Hoje, a informação sobre a doença evoluiu e o Rodrigo já pode tomar o MCT Oil, que é a gordura que o corpo humano processaria para obter energia, e também algumas vitaminas. Este produto e um outro medicamento são caros mas são comparticipados pelo Estado, o que é uma bênção grande.
A graça de Deus!
Apesar de todos estes condicionalismos, eu consigo ver a graça de Deus em cada detalhe, o Seu cuidado, proteção e amor. Outras pessoas há com doenças, das quais os médicos não conseguem detetar as causas, não conseguem identificar os tratamentos, o que nunca aconteceu com o Rodrigo. Por exemplo, eu soube de um caso que só ao fim de 10 anos foi detectado que a pessoa tinha uma doença metabólica, com todas as consequências que daí advieram, infelizmente. Eu conheço bem a angústia de não saber o que o meu filho tem, para se tratar convenientemente, e por isso agradeço a Deus que a doença tenha sido logo detetada no Rodrigo, prevenindo situações graves. Sei que o papel dos pais é fundamental, nunca deixando passar as rotinas alimentares e as tomas dos medicamentos, mas mais do que tudo sei que Deus cuidará de cada detalhe, como até aqui, e é isso que sossega o meu coração.

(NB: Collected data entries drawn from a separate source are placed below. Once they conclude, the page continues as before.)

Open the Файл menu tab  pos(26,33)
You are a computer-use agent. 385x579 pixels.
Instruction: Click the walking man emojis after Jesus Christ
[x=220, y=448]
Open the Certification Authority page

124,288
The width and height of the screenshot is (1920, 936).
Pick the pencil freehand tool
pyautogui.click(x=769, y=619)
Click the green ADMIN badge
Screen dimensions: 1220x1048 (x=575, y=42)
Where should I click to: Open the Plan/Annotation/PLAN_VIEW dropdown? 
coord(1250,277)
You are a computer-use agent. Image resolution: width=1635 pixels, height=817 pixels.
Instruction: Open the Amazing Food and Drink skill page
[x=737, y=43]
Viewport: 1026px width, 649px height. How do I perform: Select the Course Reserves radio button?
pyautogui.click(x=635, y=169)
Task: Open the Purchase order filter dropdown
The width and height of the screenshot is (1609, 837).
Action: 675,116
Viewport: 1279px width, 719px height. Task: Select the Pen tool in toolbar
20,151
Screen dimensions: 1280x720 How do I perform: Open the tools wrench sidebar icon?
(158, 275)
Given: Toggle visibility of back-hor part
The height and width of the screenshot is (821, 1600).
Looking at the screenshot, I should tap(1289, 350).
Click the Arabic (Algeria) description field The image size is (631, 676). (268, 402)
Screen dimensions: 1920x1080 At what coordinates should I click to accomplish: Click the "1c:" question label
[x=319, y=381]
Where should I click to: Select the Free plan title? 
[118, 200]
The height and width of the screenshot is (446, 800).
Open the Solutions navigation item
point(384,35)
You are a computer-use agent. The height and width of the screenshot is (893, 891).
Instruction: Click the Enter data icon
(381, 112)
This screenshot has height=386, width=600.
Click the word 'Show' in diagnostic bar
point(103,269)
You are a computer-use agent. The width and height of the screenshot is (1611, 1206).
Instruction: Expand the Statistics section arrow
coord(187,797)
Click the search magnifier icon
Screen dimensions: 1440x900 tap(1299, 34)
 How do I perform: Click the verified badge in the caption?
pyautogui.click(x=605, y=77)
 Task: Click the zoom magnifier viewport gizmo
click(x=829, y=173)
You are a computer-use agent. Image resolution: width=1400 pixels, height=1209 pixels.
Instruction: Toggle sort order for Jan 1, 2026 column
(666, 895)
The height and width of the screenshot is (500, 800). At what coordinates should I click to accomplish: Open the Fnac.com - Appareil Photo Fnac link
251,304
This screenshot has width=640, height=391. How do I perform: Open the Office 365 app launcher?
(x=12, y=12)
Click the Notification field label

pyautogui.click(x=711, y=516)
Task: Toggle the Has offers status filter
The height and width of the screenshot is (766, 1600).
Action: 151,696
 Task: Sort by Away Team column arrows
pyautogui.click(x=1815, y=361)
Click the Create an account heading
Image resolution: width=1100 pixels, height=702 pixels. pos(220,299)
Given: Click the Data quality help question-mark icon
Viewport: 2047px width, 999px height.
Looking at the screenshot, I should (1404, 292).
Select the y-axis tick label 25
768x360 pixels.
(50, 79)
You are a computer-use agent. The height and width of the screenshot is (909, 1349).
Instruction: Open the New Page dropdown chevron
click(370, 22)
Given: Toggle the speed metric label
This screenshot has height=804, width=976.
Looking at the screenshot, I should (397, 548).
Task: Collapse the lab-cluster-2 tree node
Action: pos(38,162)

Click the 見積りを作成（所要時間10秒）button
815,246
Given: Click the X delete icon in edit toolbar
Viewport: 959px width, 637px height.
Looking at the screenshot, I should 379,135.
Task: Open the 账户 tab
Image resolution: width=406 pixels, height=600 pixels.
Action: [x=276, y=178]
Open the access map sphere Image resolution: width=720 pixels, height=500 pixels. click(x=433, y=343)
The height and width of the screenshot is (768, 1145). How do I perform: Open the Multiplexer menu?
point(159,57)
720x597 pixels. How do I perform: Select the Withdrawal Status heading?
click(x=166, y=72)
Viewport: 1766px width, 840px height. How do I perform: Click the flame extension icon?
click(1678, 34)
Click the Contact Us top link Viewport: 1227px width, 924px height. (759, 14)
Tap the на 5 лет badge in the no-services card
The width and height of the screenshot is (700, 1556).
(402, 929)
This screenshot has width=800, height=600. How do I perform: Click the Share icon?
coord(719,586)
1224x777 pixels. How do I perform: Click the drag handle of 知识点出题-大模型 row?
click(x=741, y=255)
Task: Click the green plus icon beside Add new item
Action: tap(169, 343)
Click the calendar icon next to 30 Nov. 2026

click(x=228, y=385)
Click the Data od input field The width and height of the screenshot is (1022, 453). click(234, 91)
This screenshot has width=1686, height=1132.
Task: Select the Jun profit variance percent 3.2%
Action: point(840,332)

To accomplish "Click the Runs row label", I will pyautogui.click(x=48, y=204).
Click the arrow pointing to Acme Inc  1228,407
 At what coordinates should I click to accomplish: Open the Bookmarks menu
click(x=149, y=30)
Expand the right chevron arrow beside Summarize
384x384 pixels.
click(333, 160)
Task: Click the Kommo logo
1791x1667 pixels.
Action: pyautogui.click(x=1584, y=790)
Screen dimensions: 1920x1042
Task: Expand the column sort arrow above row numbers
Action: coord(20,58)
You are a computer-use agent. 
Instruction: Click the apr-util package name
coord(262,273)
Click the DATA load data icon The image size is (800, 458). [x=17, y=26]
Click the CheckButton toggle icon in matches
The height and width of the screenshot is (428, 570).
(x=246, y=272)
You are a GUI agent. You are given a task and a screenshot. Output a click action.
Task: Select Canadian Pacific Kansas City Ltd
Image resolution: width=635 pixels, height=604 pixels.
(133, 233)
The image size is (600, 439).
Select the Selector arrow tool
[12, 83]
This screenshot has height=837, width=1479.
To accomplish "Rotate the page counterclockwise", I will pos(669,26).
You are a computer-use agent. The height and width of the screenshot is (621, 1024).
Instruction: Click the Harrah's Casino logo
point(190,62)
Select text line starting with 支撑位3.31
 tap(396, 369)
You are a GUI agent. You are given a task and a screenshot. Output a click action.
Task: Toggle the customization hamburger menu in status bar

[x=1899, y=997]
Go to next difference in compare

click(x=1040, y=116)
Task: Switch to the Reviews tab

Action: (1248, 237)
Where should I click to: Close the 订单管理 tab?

O Rodrigo até hoje é acompanhado pelas Unidades Metabólicas e pela Cardiologia, realizando Holters frequentes. É um menino saudável, apesar de tudo, que gosta de saltar e pular, correr e brincar, e isso é a graça de Deus visível na sua vida, na nossa vida!
Com este meu testemunho, quero expressar a enorme gratidão que eu tenho para com Deus e a serenidade que tenho dentro de mim pela certeza de que, seja qual for o problema, podemos colocar sempre aos pés de Deus e Ele, na Sua infinita misericórdia, nos ouvirá e resolverá, caso seja essa a Sua vontade. Para Ele nada é impossível.